The purging of the Mavericks organization’s toxic parts continued this week as Dallas fired its longtime team photographer, Danny Bollinger, for sexual harassment and inappropriate behavior in the workplace, The Dallas Morning News reported on Monday.
Bollinger is the first dismissal we’ve heard about since the Mavericks released the report after a months-long investigation started due to a report from Sports Illustrated back in February. The details from the Morning News are ugly:
Two say Bollinger propositioned them for sex multiple times, and one said he showed her inappropriate photos while at work of Mavericks dancers and female fans sitting in the front row at games.
The DMN reported that Bollinger’s harassment was made clear to the independent investigators during their investigations, being told of his behavior by multiple women. Those findings were not in the report, because the investigators said they only referenced individual incidents that were already made public by the Sports Illustrated story. Bollinger was fired on Friday after the Mavericks started a two-week investigation following the completion of the investigators report back on Sept. 19.
While it’s ultimately a good thing that Bollinger is gone, this raises some more questions, like: why didn’t the Mavericks dismiss Bollinger sooner? The allegations about Bollinger’s behavior were brought to the attention of the internal investigators, yet it was two weeks after the report went out that Bollinger was fired. Mark Cuban responded to why this happened to the Morning News:
“To suggest that the Mavs hid anything or didn’t take an action for any reason, any whatsoever, is to claim that you believe that Cynt and the professionals she brought in are not capable of doing their jobs,” Cuban said, in part, referring to CEO Cynthia Marshall, who was hired in February from AT&T to help clean up the organization. “They have, they are and will continue to do the jobs they know how to do and continue to have carte blanche to make any personnel decisions they feel the need to make in accordance with the guidelines they defined, not what any outside organization feels they should be.”

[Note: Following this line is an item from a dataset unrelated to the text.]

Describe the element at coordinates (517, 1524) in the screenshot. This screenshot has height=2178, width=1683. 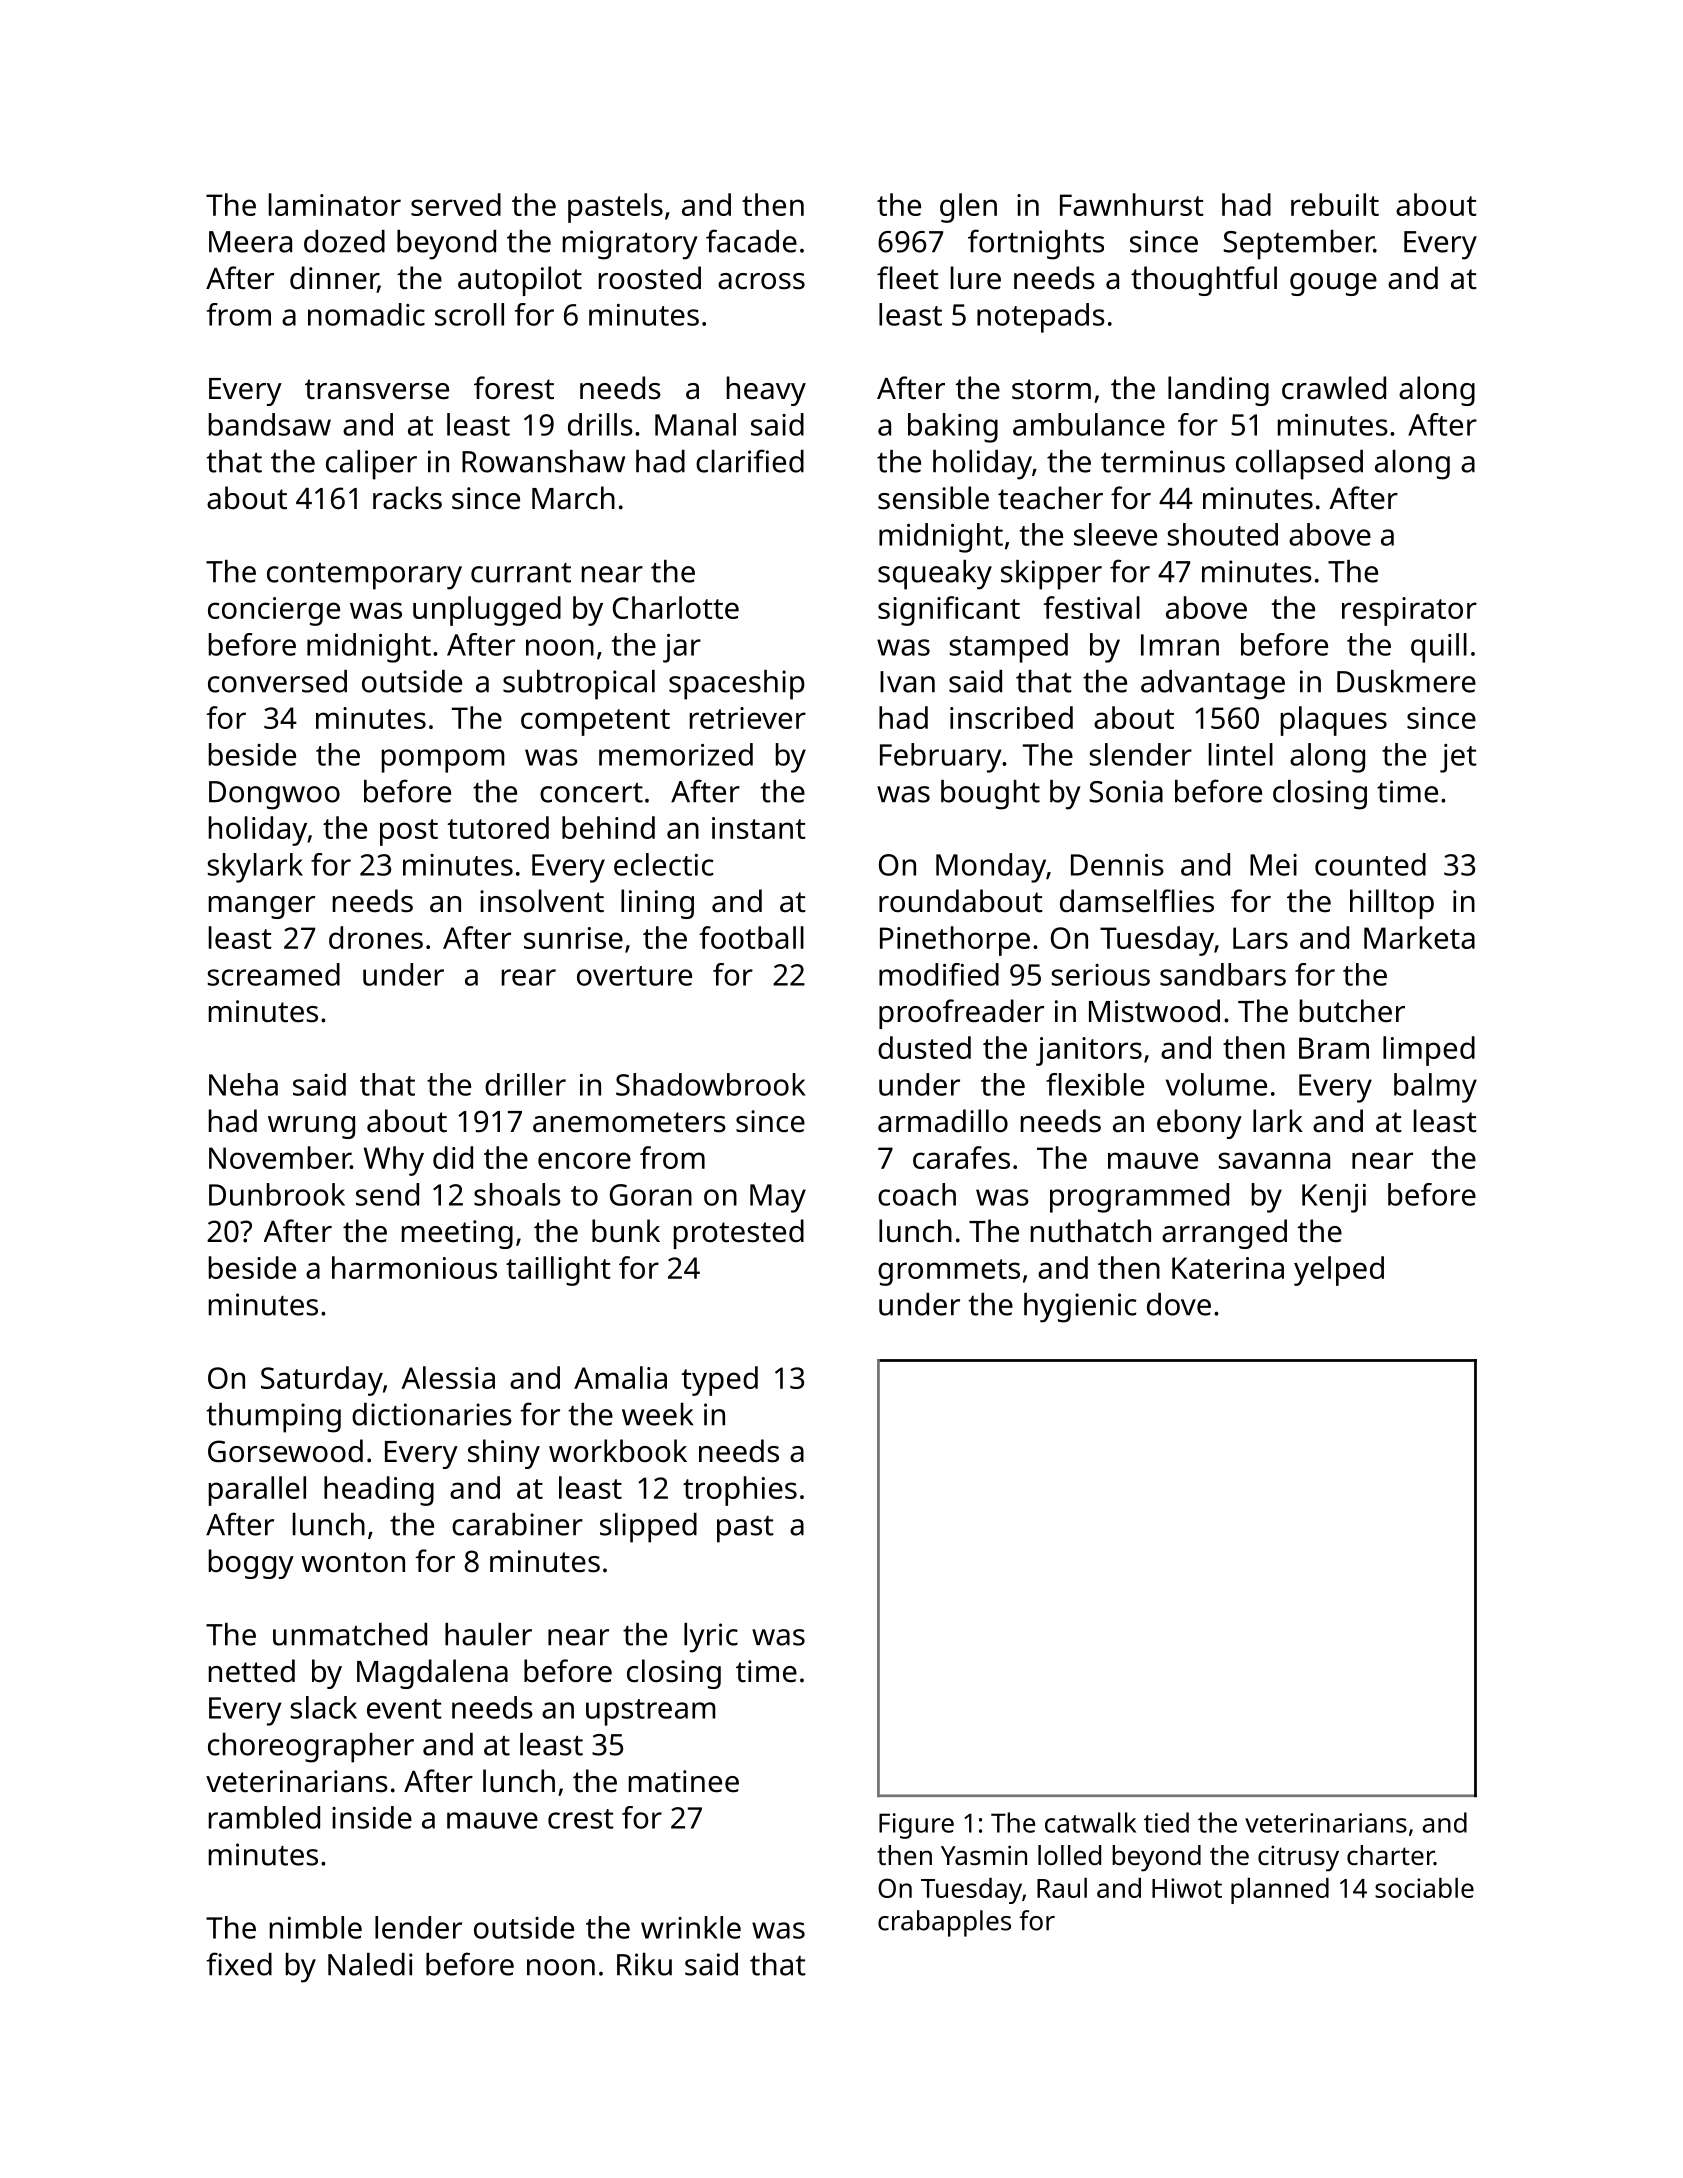
I see `carabiner` at that location.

Even with that knowledge, how does Bollinger’s name get mentioned to the investigators and, as the DMN reports, be allowed to shoot the press conference on Sept. 19 announcing the findings of said report?
Regardless of whatever internal processes a business has to run through before firing an employee, it seems extremely tone-deaf to have Bollinger work that particular press conference, at minimum.
There are laws and procedures for firing employees but it just seems insane that if Bollinger’s harassment was told to investigators that Bollinger would be working that press conference. If the Mavericks had to conduct their own investigation after hearing this from the investigators, why not delay the press conference until the cruft is removed? Or have someone else work that particular event? There seemed to be better ways of handling this than letting Bollinger work for at least two weeks — including flying with the team to China — since the Mavericks knew of these allegations.
It also leads to the question of what else went wrong with the Mavericks that we are unaware of? While respecting the privacy of the victims is of utmost importance, it doesn’t look good that Bollinger wasn’t fired until after the DMN published their initial report. Mavericks CEO Cynthia Marshall told the DMN that “we were transparent about the findings of the independent investigation. Our own internal investigations will not yield transparency. It’s private. It’s the normal course of doing business.”
The Mavericks don’t have to make a dog and pony show over every firing or dismissal, but it doesn’t sit well that the Mavericks aren’t publicly holding themselves accountable for their 20 years of misdeeds.
Maybe I have a poor idea of how corporate America works. (I do.) But if the Mavericks really want to completely clean up the organization, maybe they should start showing their work.